I've been looking for a good charting mechanism for a few personal apps.   CFCHART works in some cases, but I usually opt for SVG, either rendered inline (i.e. SVG and XHTML interleaved in an XML doc) or rasterized into a PNG server-side via Batik.  Both solutions have their merits, but both also have a lot of problems (drawing SVG requires a lot of arcane math, and CFCHART is quite inflexible and has a number of bugs).

At work, I've been doing quite a bit of work with the Flex Charting components, and I got to thinking that a generic chart that could be parameterized with both data and structure wouldn't be too hard to build, but never really did anything about it.  Then today Koen, Joshua, and I were talking about something or other and somehow ended up with me mentioning you could inline your MXML with a JSP taglib and have a Flex movie spit out in your page (much as CFCHART does it).  I threw together a little proof of concept, and digging in a little deeper with flashvar parameterization, realized that you could do some pretty sweet stuff with it.

I kept playing a bit, and started building some generic charting stuff, and this is what I ended up with.  It takes a descriptor XML document either as a literal or a URL, supplied via flashvars or via ExternalInterface callbacks, and will draw a chart based on it.  The descriptor is just that, a complete description of the chart to render, both data and structure.  There's a link to the descriptor on the demo page, so you can see it.  The flexibility is pretty limited (for example, you can't disable the legend), but all that stuff would be pretty simple to add down the road.
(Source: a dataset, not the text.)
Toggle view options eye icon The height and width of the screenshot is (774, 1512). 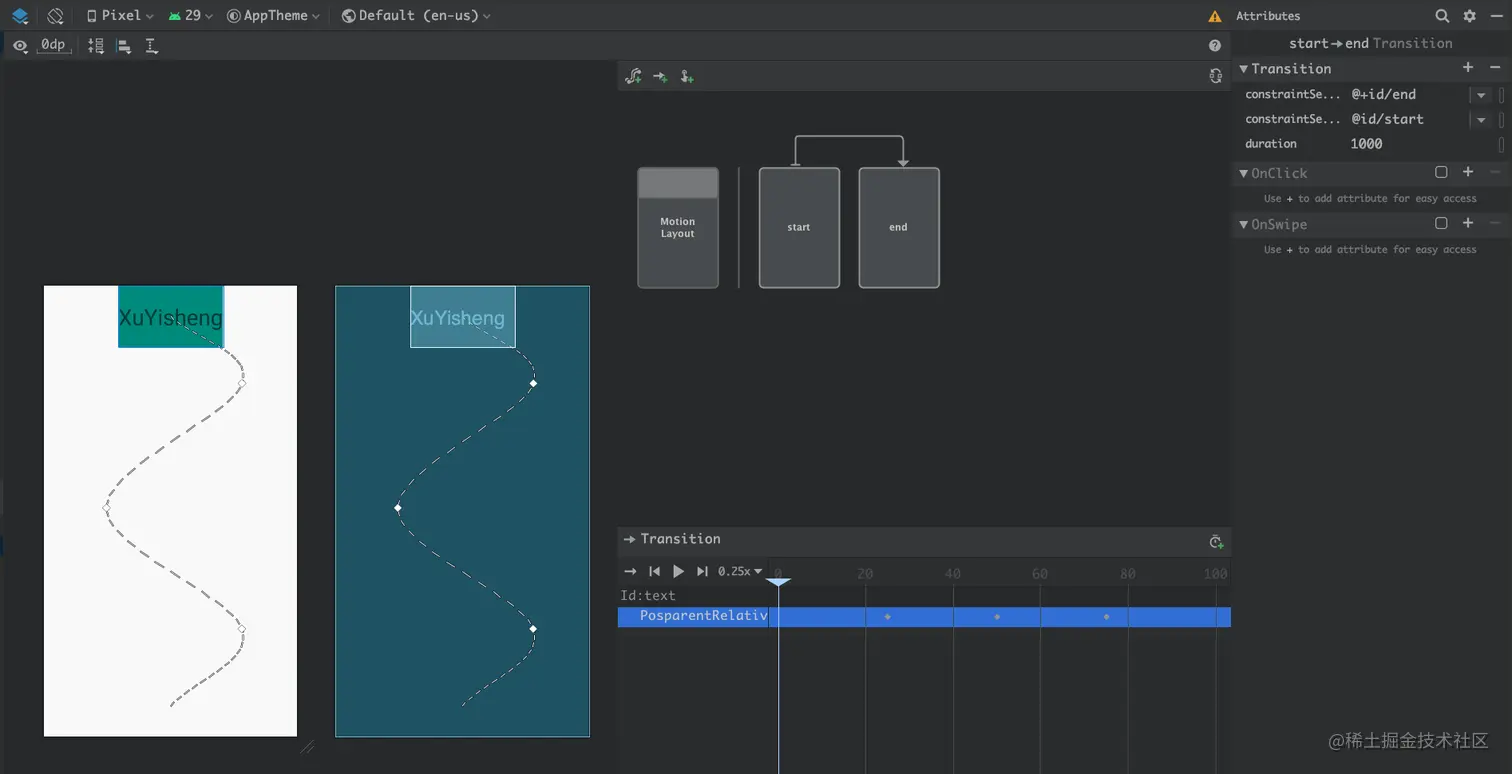20,46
The engine only supports Cartesian charts, and only numeric data (linear or logarithmic), but that covers the vast majority of charts, at least for me.  It'd be fairly trivial to extend it to support category and/or datetime axes, I just didn't do it.  The non-Cartesian charts (e.g. pie charts) would be a little more work, as they're pretty fundamentally different, but it should be a backwards compatible change (i.e. strictly additive changes to the descriptor language).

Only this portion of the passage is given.